▸ **Problem to solve**:
Look through the records below for the line holding "Task: Switch to". Write it out exactly, with each following line through the line holding "Image resolution: width=1568 pixels, height=774".
Material provided section start
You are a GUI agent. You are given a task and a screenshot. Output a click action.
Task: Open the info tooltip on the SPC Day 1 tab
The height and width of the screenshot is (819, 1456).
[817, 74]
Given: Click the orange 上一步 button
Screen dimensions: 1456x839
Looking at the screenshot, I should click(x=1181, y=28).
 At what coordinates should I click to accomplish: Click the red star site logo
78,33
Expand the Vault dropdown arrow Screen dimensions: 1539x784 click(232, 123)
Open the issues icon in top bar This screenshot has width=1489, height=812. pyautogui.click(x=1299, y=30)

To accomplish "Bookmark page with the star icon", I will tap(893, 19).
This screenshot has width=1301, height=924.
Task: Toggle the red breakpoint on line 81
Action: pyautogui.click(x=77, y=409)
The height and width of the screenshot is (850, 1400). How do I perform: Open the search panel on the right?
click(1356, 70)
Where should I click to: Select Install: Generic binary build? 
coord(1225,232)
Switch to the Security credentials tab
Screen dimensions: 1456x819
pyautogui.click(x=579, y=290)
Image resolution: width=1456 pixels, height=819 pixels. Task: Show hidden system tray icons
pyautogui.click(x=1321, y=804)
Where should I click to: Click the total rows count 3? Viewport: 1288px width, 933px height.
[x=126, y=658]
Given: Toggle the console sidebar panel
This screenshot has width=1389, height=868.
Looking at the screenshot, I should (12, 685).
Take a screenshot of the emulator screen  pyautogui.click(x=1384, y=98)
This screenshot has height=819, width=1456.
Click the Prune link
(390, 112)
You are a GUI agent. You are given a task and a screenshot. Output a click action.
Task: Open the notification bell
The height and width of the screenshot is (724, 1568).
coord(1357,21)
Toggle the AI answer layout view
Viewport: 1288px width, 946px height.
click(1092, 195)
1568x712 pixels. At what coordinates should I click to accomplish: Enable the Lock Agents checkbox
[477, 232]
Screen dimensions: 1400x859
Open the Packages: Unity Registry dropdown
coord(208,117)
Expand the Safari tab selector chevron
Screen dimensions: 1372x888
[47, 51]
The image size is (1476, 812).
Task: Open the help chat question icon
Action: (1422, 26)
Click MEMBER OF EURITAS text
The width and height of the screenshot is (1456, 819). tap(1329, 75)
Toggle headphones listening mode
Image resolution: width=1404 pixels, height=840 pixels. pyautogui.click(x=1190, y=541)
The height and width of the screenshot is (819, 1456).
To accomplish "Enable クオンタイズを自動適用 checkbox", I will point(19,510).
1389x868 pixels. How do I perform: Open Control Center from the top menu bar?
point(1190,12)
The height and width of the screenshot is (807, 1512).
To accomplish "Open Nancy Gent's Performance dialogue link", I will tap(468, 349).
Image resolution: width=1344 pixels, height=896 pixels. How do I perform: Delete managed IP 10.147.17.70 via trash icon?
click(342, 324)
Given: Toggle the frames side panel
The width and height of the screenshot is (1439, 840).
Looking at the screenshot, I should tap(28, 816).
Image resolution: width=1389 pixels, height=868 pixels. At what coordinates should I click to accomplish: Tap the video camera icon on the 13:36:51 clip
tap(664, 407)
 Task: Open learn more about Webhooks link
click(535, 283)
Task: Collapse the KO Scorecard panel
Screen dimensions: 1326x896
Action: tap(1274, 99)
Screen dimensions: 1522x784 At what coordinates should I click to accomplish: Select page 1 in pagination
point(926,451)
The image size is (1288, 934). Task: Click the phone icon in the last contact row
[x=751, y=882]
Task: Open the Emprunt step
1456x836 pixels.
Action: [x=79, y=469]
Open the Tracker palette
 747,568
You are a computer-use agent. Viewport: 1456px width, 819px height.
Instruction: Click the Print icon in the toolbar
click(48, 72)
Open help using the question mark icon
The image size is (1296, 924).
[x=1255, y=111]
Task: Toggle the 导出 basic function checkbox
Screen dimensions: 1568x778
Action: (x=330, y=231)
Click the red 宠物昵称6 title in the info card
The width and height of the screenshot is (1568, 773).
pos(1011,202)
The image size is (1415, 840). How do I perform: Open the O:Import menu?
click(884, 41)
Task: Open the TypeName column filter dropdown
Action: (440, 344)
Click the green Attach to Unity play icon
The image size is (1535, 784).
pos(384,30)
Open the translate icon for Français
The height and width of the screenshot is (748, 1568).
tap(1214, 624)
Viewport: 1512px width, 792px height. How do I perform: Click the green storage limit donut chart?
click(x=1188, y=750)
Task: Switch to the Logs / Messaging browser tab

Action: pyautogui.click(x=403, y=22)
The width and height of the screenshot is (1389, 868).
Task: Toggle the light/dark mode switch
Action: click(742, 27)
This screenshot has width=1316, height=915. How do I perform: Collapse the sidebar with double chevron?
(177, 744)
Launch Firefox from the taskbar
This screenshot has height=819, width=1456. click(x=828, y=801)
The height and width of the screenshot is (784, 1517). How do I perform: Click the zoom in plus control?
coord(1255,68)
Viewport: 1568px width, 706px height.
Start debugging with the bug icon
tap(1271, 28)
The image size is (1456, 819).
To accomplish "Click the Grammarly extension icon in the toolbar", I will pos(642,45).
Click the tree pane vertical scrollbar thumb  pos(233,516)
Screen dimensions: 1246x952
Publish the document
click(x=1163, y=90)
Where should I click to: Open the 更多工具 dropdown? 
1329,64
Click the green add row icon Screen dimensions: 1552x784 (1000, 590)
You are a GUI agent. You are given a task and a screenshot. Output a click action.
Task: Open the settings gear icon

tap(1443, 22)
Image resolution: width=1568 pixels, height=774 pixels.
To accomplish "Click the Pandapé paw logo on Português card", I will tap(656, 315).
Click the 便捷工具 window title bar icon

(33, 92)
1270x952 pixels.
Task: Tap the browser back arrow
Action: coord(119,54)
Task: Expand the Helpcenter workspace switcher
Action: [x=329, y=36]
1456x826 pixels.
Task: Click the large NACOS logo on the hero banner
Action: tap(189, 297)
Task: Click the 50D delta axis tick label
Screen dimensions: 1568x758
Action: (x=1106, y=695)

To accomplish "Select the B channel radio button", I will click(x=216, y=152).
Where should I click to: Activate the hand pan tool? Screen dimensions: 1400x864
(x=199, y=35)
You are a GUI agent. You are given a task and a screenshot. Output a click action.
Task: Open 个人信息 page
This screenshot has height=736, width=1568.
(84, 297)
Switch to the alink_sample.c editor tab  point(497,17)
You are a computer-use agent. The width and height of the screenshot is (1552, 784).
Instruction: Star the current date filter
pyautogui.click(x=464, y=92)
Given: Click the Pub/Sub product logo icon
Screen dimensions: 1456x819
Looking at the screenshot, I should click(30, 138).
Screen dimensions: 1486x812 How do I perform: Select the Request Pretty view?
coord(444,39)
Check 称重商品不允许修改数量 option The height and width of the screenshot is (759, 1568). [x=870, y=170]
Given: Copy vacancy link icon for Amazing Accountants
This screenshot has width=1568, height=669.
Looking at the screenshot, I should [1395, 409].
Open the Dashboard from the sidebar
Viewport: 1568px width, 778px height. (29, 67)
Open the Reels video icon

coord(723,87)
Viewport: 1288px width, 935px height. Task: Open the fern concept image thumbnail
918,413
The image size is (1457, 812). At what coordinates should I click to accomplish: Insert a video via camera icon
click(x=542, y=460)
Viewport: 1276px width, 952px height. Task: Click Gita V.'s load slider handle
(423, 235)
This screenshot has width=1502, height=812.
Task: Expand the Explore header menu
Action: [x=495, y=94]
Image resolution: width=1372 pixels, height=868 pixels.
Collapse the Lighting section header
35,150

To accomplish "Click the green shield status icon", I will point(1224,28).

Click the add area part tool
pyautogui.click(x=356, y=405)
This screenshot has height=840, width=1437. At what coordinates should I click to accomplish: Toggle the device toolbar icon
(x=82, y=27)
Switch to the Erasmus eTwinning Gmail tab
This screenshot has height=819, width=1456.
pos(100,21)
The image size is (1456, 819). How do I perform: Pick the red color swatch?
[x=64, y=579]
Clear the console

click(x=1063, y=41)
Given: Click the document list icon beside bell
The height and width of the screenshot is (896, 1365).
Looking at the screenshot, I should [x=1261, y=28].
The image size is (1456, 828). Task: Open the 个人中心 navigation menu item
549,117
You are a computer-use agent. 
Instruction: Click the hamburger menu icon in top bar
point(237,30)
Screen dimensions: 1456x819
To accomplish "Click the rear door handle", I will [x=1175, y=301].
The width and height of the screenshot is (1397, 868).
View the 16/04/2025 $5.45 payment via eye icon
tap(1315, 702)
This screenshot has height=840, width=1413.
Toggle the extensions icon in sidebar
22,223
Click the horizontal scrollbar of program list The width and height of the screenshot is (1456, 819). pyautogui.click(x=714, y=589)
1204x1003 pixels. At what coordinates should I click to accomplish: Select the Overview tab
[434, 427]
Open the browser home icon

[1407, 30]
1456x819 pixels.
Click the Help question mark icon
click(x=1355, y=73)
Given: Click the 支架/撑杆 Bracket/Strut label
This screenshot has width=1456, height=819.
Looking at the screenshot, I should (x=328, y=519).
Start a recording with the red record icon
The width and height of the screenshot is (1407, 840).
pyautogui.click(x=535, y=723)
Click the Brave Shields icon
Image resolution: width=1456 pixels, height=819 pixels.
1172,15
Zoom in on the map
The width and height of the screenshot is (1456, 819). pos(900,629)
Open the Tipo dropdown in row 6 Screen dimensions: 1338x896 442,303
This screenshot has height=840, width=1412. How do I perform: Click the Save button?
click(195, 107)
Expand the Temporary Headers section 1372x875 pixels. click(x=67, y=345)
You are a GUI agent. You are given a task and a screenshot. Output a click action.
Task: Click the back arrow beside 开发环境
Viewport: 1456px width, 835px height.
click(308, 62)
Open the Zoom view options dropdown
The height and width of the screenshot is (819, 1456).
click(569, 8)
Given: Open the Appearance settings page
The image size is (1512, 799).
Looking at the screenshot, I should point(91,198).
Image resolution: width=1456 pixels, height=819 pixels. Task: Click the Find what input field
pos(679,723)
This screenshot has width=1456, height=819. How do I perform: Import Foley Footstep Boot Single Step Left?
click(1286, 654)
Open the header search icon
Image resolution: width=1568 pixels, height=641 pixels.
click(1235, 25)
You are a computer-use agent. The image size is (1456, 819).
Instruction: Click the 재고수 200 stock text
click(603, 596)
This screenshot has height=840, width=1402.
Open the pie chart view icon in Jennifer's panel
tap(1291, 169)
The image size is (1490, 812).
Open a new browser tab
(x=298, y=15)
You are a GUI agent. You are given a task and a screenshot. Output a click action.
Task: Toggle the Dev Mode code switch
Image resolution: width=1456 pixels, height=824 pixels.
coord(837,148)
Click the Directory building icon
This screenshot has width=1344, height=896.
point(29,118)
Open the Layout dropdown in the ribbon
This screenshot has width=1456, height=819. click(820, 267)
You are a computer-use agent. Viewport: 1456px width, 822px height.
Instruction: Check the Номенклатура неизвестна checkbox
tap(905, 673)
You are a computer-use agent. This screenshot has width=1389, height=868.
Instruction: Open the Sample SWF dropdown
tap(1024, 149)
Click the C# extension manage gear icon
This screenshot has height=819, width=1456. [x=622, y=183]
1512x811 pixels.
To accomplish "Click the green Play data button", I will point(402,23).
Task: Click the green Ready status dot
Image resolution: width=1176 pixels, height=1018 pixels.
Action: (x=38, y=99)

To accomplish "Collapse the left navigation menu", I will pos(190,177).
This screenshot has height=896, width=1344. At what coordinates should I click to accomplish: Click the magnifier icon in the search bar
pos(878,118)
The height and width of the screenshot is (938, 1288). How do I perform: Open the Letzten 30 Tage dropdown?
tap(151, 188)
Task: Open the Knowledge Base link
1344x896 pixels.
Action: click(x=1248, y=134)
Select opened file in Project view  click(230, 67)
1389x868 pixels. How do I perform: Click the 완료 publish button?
Material provided section end
▸ **Answer space**:
Task: Switch to the Logs / Messaging browser tab

Action: pyautogui.click(x=403, y=22)
The width and height of the screenshot is (1389, 868).
Task: Toggle the light/dark mode switch
Action: click(742, 27)
This screenshot has width=1316, height=915. How do I perform: Collapse the sidebar with double chevron?
(177, 744)
Launch Firefox from the taskbar
This screenshot has height=819, width=1456. click(x=828, y=801)
The height and width of the screenshot is (784, 1517). How do I perform: Click the zoom in plus control?
coord(1255,68)
Viewport: 1568px width, 706px height.
Start debugging with the bug icon
tap(1271, 28)
The image size is (1456, 819).
To accomplish "Click the Grammarly extension icon in the toolbar", I will pos(642,45).
Click the tree pane vertical scrollbar thumb  pos(233,516)
Screen dimensions: 1246x952
Publish the document
click(x=1163, y=90)
Where should I click to: Open the 更多工具 dropdown? 
1329,64
Click the green add row icon Screen dimensions: 1552x784 (1000, 590)
You are a GUI agent. You are given a task and a screenshot. Output a click action.
Task: Open the settings gear icon

tap(1443, 22)
Image resolution: width=1568 pixels, height=774 pixels.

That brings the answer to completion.